Harare Bureau
Zimbabweans must brace up for more taxes as the government is mulling increasing Value Added Tax by 1 percent and introducing levies on tobacco, alcohol and mobile phone use to fund the National Health Insurance Scheme.Health and Child Care Deputy Minister Paul Chimedza last week said this would see everyone being able to access treatment as opposed to the current scenario where only a few people were covered by medical aid schemes.
Deputy Minister Chimedza was answering a question in the Senate from Mashonaland West Senator Prisca Mupfumira (Zanu-PF) who wanted to know when a health insurance scheme would be introduced, considering that medical aid schemes covered a few people.
Statistics from the Ministry of Health and Child Care show that up to 90 percent of Zimbabweans were not on medical aid.
The new proposal comes after attempts by the government to introduce a compulsory health insurance scheme through the National Social Security Authority, which was supposed to have come into effect in 2007, were resisted on the grounds that workers were already heavily taxed.
“We have looked at various taxing models some of which I can share with you,” said Deputy Minister Chimedza. “We can introduce levies on toll gates to cover those involved in road accidents.
“If you want everyone to contribute, we can increase VAT from 15 to 16 percent and we collect the one percent and channel it to the fund. We can also tax cell-phone users because everyone uses a cellphone, including a rural woman.”
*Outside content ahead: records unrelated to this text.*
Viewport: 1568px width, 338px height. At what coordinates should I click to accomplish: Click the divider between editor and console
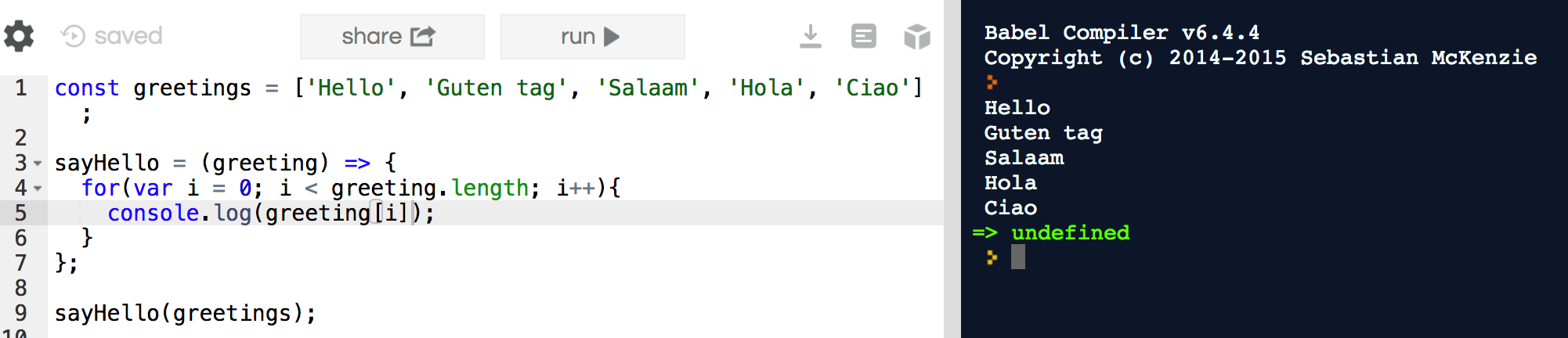point(952,169)
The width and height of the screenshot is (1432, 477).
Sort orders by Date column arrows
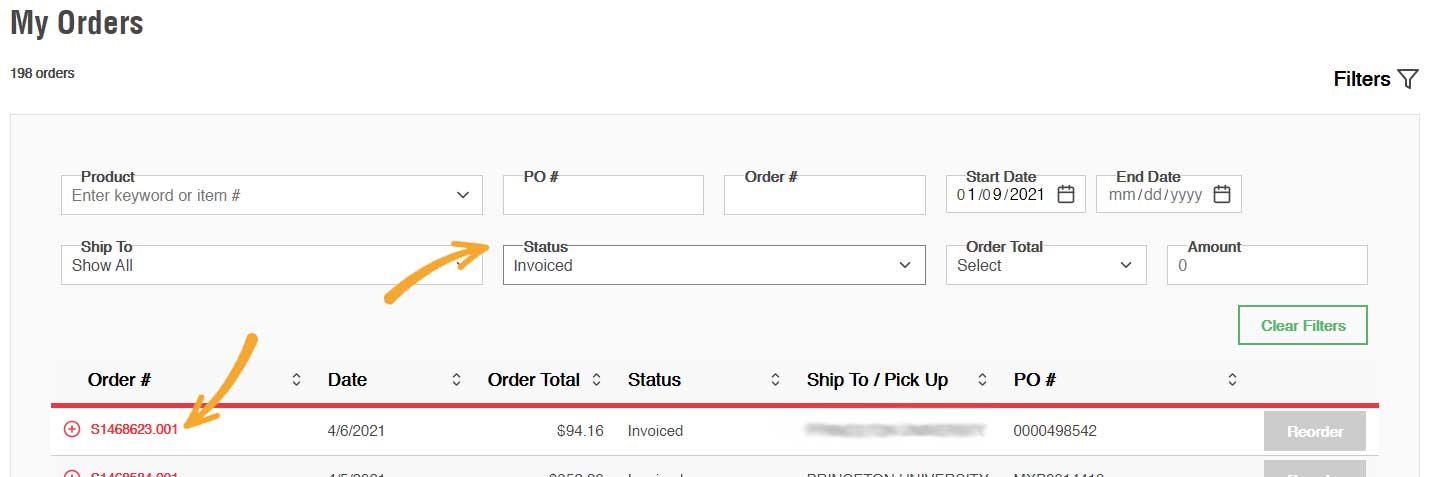457,380
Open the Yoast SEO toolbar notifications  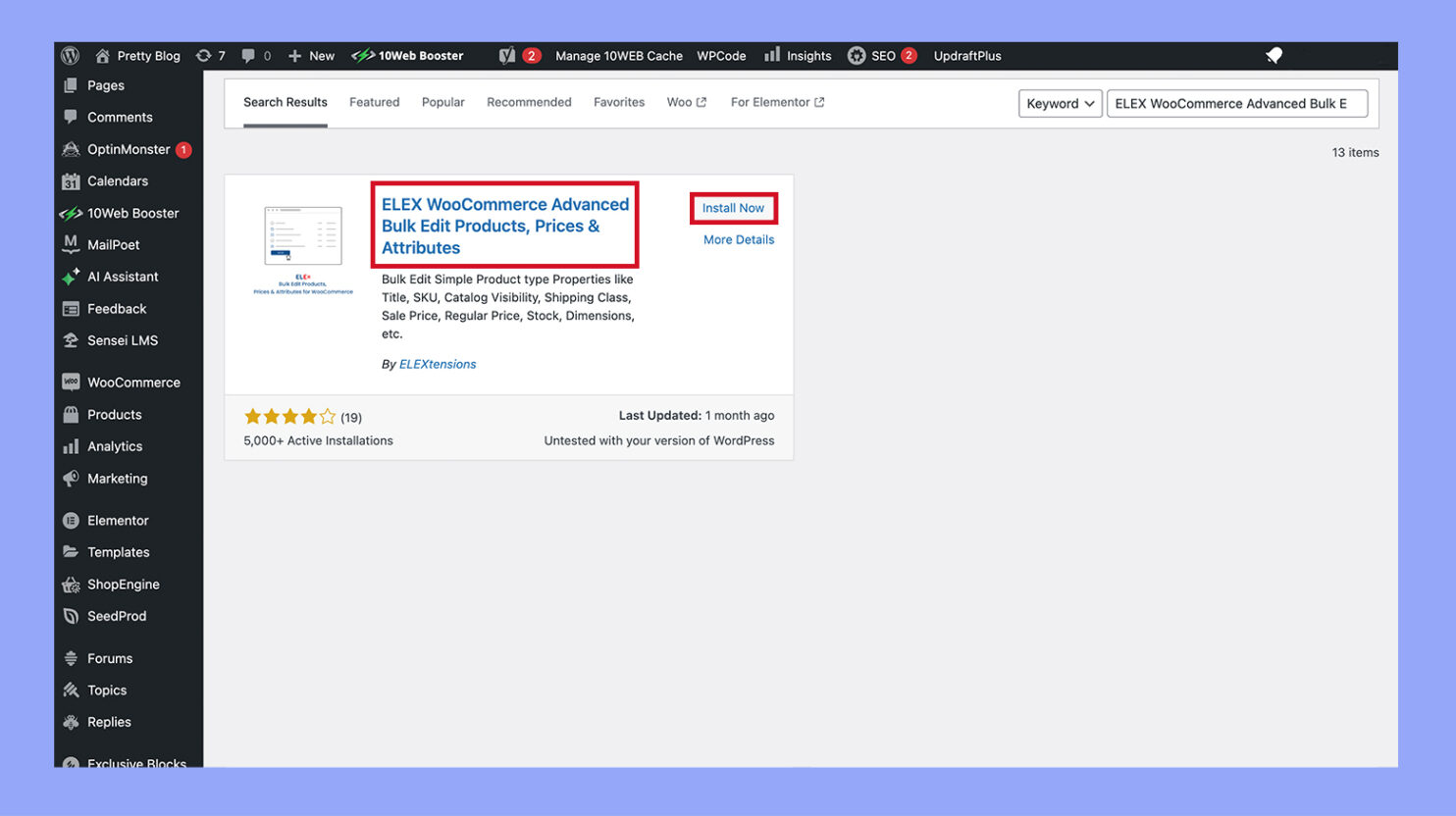(519, 56)
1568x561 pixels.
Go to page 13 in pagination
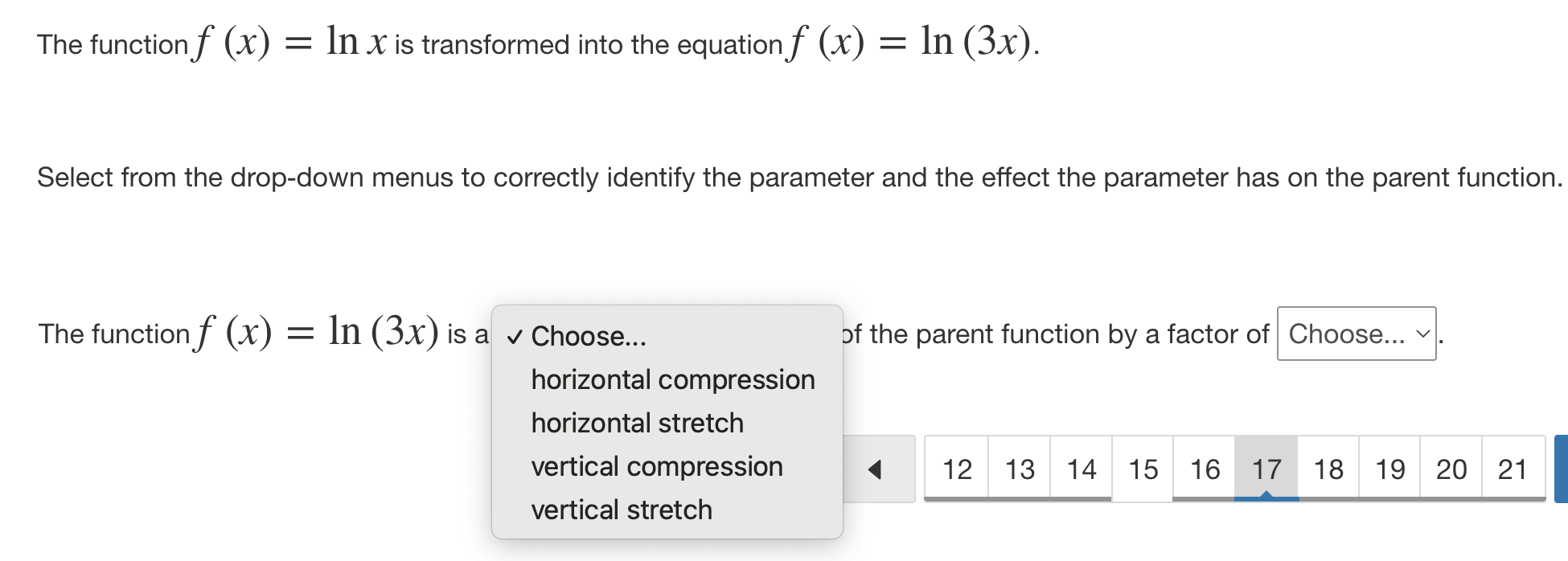click(x=1021, y=469)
Deputy Minister Chimedza said alcohol and tobacco could also be levied to support the new health scheme that would result in people being treated for free.
He said the proposal by NSSA to increase levy from 5 to 7 percent to cater for the scheme was not tenable since it only applied to those who were formally employed.
The Parliamentary Portfolio Committees on Health and Public Service, Labour and Social Welfare held a meeting last week to give the public and other players an opportunity to share their views about the proposed government health scheme.
The NSSA scheme was expected to co-exist with private medical aid schemes since it was noted that private health schemes only covered 30 percent of the workers, leaving the remaining 70 percent uninsured and without access to affordable treatment in the event of a health crisis.
Responding to another question, the deputy minister said the drug stock level, particularly at provincial and central hospitals was not pleasing.
He said stock levels at rural health centres were better because they were funded by development partners.
“The cost of equipping central hospitals is different from equipping a rural health centre,” said Dep Minister Chimedza. “Drugs required at central hospitals are different from those that are required at a rural clinic.”
Masvingo Senator Misheck Marava (MDC-T) had asked why was the situation at central hospitals bad compared to rural clinics.
In another matter, Justice, Legal and Parliamentary Affairs Minister Emmerson Mnangagwa said a Bill creating the National Peace and Reconciliation Commission was complete and would be tabled before the Cabinet Committee on Legislation soon.
Minister Mnangagwa said after presentation to Cabinet, the Bill would be gazetted before it is taken to Parliament for debate and passage.